DATA FOR THIS TASK section start

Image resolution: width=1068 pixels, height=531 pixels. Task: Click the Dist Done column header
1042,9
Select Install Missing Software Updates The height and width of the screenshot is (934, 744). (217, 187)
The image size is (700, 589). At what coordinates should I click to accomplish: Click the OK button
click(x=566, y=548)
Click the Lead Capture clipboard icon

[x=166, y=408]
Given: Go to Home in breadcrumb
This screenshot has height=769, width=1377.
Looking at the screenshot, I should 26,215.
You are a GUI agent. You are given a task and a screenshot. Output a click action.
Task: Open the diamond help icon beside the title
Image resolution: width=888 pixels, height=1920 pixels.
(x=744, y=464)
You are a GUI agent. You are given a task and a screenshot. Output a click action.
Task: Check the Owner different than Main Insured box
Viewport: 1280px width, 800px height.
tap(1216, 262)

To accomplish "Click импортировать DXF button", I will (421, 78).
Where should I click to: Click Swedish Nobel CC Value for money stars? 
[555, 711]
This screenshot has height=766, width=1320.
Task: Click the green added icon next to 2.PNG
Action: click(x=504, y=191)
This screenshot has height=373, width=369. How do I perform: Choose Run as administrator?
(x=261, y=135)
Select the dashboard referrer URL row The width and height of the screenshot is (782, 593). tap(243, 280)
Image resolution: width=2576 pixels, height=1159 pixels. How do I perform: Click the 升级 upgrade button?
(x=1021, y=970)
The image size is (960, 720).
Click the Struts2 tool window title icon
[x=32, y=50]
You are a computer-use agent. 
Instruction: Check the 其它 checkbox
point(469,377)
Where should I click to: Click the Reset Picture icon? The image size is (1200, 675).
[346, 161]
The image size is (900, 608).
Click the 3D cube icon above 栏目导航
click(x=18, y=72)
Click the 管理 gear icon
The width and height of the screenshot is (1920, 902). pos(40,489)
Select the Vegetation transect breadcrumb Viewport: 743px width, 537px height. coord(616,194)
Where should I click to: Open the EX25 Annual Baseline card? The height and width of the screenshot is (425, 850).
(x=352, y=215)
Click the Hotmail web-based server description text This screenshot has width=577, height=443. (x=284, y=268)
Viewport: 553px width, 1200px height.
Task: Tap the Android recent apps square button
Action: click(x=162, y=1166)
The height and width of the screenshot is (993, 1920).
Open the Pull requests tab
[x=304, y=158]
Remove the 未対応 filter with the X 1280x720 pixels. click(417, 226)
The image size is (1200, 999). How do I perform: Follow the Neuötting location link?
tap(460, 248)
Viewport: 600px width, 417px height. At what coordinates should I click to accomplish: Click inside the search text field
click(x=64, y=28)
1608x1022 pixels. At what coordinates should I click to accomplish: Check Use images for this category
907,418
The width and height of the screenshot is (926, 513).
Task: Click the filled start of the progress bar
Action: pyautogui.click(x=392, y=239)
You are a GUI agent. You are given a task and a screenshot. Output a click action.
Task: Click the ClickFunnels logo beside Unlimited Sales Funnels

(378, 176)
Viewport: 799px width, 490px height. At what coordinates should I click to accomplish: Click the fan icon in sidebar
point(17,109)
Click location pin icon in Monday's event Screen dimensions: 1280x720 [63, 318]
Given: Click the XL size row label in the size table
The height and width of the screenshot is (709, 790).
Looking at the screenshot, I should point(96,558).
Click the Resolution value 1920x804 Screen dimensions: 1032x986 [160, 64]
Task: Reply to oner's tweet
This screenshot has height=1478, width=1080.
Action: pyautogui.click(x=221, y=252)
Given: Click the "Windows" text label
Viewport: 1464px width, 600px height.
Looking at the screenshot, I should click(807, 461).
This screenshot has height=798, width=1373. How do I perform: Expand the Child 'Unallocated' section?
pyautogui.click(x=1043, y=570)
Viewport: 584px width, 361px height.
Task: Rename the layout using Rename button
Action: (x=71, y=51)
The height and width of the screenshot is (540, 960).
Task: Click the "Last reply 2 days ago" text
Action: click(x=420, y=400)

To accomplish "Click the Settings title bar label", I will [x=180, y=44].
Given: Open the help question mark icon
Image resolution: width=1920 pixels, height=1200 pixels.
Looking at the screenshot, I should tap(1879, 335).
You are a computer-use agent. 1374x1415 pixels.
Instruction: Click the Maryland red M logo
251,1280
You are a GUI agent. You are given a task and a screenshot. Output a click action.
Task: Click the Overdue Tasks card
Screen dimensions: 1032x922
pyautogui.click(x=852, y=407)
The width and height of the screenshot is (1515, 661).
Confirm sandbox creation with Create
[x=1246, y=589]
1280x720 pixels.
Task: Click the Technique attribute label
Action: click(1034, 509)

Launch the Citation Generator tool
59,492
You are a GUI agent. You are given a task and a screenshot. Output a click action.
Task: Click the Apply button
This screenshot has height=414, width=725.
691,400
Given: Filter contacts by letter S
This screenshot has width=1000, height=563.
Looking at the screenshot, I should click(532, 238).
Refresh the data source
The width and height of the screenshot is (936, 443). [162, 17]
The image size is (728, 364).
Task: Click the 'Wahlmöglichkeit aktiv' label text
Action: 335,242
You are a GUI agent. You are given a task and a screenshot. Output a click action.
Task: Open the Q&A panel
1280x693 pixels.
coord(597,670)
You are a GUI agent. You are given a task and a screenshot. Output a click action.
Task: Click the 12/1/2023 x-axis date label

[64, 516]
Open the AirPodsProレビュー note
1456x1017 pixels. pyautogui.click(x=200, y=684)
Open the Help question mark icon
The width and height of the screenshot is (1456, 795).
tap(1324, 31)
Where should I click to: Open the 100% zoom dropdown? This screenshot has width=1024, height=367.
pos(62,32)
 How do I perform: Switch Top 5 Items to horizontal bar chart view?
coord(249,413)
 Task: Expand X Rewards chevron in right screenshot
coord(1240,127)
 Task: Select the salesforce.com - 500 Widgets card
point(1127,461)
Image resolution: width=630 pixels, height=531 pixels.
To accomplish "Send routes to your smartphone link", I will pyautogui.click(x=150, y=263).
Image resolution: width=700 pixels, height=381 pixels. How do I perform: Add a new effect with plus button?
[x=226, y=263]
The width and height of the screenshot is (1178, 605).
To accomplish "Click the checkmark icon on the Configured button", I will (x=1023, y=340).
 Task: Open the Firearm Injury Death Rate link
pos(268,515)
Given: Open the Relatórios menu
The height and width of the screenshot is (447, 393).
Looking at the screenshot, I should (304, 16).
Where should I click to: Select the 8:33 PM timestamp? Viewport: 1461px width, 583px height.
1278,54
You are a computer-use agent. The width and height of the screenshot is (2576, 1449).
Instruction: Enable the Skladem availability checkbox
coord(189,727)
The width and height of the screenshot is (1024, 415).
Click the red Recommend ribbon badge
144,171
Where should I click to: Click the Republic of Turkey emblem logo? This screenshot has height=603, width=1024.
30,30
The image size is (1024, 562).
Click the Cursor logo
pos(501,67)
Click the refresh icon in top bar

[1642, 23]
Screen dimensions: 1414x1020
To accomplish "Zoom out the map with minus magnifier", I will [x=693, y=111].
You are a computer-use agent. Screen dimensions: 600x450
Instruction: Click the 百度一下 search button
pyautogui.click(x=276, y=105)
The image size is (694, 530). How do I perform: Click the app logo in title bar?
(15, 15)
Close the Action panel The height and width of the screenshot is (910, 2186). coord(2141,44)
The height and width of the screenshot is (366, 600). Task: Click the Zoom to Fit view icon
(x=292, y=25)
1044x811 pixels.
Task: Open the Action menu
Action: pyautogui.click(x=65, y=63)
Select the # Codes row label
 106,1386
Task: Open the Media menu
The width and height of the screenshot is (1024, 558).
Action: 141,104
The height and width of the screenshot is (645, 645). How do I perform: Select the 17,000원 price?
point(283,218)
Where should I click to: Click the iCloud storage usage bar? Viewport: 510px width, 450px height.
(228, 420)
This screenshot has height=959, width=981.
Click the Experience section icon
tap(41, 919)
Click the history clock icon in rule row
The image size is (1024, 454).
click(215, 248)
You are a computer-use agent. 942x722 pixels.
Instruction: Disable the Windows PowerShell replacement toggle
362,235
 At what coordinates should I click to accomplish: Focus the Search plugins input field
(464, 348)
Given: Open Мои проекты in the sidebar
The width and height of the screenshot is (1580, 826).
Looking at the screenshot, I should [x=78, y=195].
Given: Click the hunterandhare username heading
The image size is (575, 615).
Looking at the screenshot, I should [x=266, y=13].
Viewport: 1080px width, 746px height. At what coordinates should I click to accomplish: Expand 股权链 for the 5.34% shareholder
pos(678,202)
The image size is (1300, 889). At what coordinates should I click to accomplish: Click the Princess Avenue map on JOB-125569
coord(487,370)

DATA FOR THIS TASK section end

> **YOUR GOAL**:
Copy every line of the data above in which the string "computer" appears.

> **TASK SOLUTION**:
You are a computer-use agent. 
You are a computer-use agent. 1374x1415 pixels.
You are a computer-use agent. The width and height of the screenshot is (2576, 1449).
You are a computer-use agent. Screen dimensions: 600x450
You are a computer-use agent. 942x722 pixels.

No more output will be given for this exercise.